__Exercise goal__
Hand back all of the records exactly as they read.

=== Begin Enclosure ===

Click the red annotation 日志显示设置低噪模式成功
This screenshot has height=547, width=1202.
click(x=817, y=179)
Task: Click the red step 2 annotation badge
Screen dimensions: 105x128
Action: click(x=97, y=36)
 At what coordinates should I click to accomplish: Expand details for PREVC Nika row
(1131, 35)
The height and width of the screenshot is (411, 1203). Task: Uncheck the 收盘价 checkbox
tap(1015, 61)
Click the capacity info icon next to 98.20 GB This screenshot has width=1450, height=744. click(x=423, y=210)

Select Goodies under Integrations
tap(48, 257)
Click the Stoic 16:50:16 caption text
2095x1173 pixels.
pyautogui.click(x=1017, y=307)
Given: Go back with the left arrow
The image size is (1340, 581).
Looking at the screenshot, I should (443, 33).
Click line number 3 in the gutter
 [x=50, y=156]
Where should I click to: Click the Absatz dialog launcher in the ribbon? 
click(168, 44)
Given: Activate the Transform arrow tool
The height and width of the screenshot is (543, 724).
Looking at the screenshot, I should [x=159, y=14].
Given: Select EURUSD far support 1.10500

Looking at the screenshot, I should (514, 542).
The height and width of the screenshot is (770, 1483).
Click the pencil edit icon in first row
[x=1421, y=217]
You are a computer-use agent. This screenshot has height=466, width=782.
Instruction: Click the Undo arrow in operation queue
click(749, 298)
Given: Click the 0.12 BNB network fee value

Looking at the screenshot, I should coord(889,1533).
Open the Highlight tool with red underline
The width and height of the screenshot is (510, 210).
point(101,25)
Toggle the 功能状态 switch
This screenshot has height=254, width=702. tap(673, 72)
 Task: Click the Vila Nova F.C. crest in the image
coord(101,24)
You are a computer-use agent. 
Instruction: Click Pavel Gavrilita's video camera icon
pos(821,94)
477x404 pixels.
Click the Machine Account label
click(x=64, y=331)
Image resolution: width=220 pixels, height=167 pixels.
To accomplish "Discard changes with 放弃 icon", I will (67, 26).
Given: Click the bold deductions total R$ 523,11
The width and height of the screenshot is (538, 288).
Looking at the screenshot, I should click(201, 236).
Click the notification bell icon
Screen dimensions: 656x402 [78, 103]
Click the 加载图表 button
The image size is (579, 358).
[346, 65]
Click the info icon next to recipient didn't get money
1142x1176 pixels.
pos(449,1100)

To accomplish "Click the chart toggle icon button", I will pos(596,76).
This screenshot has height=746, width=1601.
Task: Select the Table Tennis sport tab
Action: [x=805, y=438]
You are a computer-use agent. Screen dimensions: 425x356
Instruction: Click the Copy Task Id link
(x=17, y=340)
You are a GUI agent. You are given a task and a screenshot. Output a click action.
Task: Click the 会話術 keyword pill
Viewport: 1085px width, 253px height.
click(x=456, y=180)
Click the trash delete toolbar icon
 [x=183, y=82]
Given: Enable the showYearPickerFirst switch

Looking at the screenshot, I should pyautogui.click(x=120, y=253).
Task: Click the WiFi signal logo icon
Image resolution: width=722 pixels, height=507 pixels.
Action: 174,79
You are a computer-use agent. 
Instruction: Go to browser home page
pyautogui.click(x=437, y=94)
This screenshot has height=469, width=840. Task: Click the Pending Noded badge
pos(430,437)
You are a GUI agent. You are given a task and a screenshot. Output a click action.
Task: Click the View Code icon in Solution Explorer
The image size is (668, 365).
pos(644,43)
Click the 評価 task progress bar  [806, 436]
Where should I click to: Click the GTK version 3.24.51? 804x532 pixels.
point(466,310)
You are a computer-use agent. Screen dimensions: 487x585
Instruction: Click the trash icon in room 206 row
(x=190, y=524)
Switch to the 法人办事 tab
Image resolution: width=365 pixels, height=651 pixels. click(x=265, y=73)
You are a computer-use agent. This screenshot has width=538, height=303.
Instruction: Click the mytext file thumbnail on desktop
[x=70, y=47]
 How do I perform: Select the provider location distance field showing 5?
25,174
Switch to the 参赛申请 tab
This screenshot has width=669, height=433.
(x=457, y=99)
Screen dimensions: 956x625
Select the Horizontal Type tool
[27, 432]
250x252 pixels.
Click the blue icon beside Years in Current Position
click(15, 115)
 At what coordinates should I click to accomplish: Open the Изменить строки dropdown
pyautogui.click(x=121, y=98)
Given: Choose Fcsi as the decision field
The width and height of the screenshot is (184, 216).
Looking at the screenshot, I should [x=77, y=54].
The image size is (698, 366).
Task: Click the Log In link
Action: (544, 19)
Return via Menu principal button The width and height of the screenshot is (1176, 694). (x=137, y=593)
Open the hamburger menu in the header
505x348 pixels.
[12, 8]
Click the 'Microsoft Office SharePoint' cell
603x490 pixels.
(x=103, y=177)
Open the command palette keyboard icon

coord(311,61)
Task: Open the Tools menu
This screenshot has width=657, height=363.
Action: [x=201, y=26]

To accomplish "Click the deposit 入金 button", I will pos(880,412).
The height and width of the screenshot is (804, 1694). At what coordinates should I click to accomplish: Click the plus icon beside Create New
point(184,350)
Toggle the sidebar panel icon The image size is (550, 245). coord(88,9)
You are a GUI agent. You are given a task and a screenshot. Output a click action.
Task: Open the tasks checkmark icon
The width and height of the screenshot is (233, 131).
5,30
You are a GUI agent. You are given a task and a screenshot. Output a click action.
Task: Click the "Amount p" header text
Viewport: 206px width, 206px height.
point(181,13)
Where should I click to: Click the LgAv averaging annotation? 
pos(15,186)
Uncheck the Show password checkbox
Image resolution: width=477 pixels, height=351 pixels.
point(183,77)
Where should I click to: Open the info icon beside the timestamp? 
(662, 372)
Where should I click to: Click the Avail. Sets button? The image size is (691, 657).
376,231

=== End Enclosure ===

__Exercise answer__
Click the red annotation 日志显示设置低噪模式成功
This screenshot has height=547, width=1202.
click(x=817, y=179)
Task: Click the red step 2 annotation badge
Screen dimensions: 105x128
Action: click(x=97, y=36)
 At what coordinates should I click to accomplish: Expand details for PREVC Nika row
(1131, 35)
The height and width of the screenshot is (411, 1203). Task: Uncheck the 收盘价 checkbox
tap(1015, 61)
Click the capacity info icon next to 98.20 GB This screenshot has width=1450, height=744. click(x=423, y=210)

Select Goodies under Integrations
tap(48, 257)
Click the Stoic 16:50:16 caption text
2095x1173 pixels.
pyautogui.click(x=1017, y=307)
Given: Go back with the left arrow
The image size is (1340, 581).
Looking at the screenshot, I should (443, 33).
Click line number 3 in the gutter
 [x=50, y=156]
Where should I click to: Click the Absatz dialog launcher in the ribbon? 
click(168, 44)
Given: Activate the Transform arrow tool
The height and width of the screenshot is (543, 724).
Looking at the screenshot, I should [x=159, y=14].
Given: Select EURUSD far support 1.10500

Looking at the screenshot, I should (514, 542).
The height and width of the screenshot is (770, 1483).
Click the pencil edit icon in first row
[x=1421, y=217]
You are a computer-use agent. This screenshot has height=466, width=782.
Instruction: Click the Undo arrow in operation queue
click(749, 298)
Given: Click the 0.12 BNB network fee value

Looking at the screenshot, I should coord(889,1533).
Open the Highlight tool with red underline
The width and height of the screenshot is (510, 210).
point(101,25)
Toggle the 功能状态 switch
This screenshot has height=254, width=702. tap(673, 72)
 Task: Click the Vila Nova F.C. crest in the image
coord(101,24)
You are a computer-use agent. 
Instruction: Click Pavel Gavrilita's video camera icon
pos(821,94)
477x404 pixels.
Click the Machine Account label
click(x=64, y=331)
Image resolution: width=220 pixels, height=167 pixels.
To accomplish "Discard changes with 放弃 icon", I will (67, 26).
Given: Click the bold deductions total R$ 523,11
The width and height of the screenshot is (538, 288).
Looking at the screenshot, I should click(201, 236).
Click the notification bell icon
Screen dimensions: 656x402 [78, 103]
Click the 加载图表 button
The image size is (579, 358).
[346, 65]
Click the info icon next to recipient didn't get money
1142x1176 pixels.
pos(449,1100)

To accomplish "Click the chart toggle icon button", I will pos(596,76).
This screenshot has height=746, width=1601.
Task: Select the Table Tennis sport tab
Action: [x=805, y=438]
You are a computer-use agent. Screen dimensions: 425x356
Instruction: Click the Copy Task Id link
(x=17, y=340)
You are a GUI agent. You are given a task and a screenshot. Output a click action.
Task: Click the 会話術 keyword pill
Viewport: 1085px width, 253px height.
click(x=456, y=180)
Click the trash delete toolbar icon
 [x=183, y=82]
Given: Enable the showYearPickerFirst switch

Looking at the screenshot, I should pyautogui.click(x=120, y=253).
Task: Click the WiFi signal logo icon
Image resolution: width=722 pixels, height=507 pixels.
Action: 174,79
You are a computer-use agent. 
Instruction: Go to browser home page
pyautogui.click(x=437, y=94)
This screenshot has height=469, width=840. Task: Click the Pending Noded badge
pos(430,437)
You are a GUI agent. You are given a task and a screenshot. Output a click action.
Task: Click the View Code icon in Solution Explorer
The image size is (668, 365).
pos(644,43)
Click the 評価 task progress bar  [806, 436]
Where should I click to: Click the GTK version 3.24.51? 804x532 pixels.
point(466,310)
You are a computer-use agent. Screen dimensions: 487x585
Instruction: Click the trash icon in room 206 row
(x=190, y=524)
Switch to the 法人办事 tab
Image resolution: width=365 pixels, height=651 pixels. click(x=265, y=73)
You are a computer-use agent. This screenshot has width=538, height=303.
Instruction: Click the mytext file thumbnail on desktop
[x=70, y=47]
 How do I perform: Select the provider location distance field showing 5?
25,174
Switch to the 参赛申请 tab
This screenshot has width=669, height=433.
(x=457, y=99)
Screen dimensions: 956x625
Select the Horizontal Type tool
[27, 432]
250x252 pixels.
Click the blue icon beside Years in Current Position
click(15, 115)
 At what coordinates should I click to accomplish: Open the Изменить строки dropdown
pyautogui.click(x=121, y=98)
Given: Choose Fcsi as the decision field
The width and height of the screenshot is (184, 216).
Looking at the screenshot, I should [x=77, y=54].
The image size is (698, 366).
Task: Click the Log In link
Action: (544, 19)
Return via Menu principal button The width and height of the screenshot is (1176, 694). (x=137, y=593)
Open the hamburger menu in the header
505x348 pixels.
[12, 8]
Click the 'Microsoft Office SharePoint' cell
603x490 pixels.
(x=103, y=177)
Open the command palette keyboard icon

coord(311,61)
Task: Open the Tools menu
This screenshot has width=657, height=363.
Action: [x=201, y=26]

To accomplish "Click the deposit 入金 button", I will pos(880,412).
The height and width of the screenshot is (804, 1694). At what coordinates should I click to accomplish: Click the plus icon beside Create New
point(184,350)
Toggle the sidebar panel icon The image size is (550, 245). coord(88,9)
You are a GUI agent. You are given a task and a screenshot. Output a click action.
Task: Open the tasks checkmark icon
The width and height of the screenshot is (233, 131).
5,30
You are a GUI agent. You are given a task and a screenshot. Output a click action.
Task: Click the "Amount p" header text
Viewport: 206px width, 206px height.
point(181,13)
Where should I click to: Click the LgAv averaging annotation? 
pos(15,186)
Uncheck the Show password checkbox
Image resolution: width=477 pixels, height=351 pixels.
point(183,77)
Where should I click to: Open the info icon beside the timestamp? 
(662, 372)
Where should I click to: Click the Avail. Sets button? The image size is (691, 657).
376,231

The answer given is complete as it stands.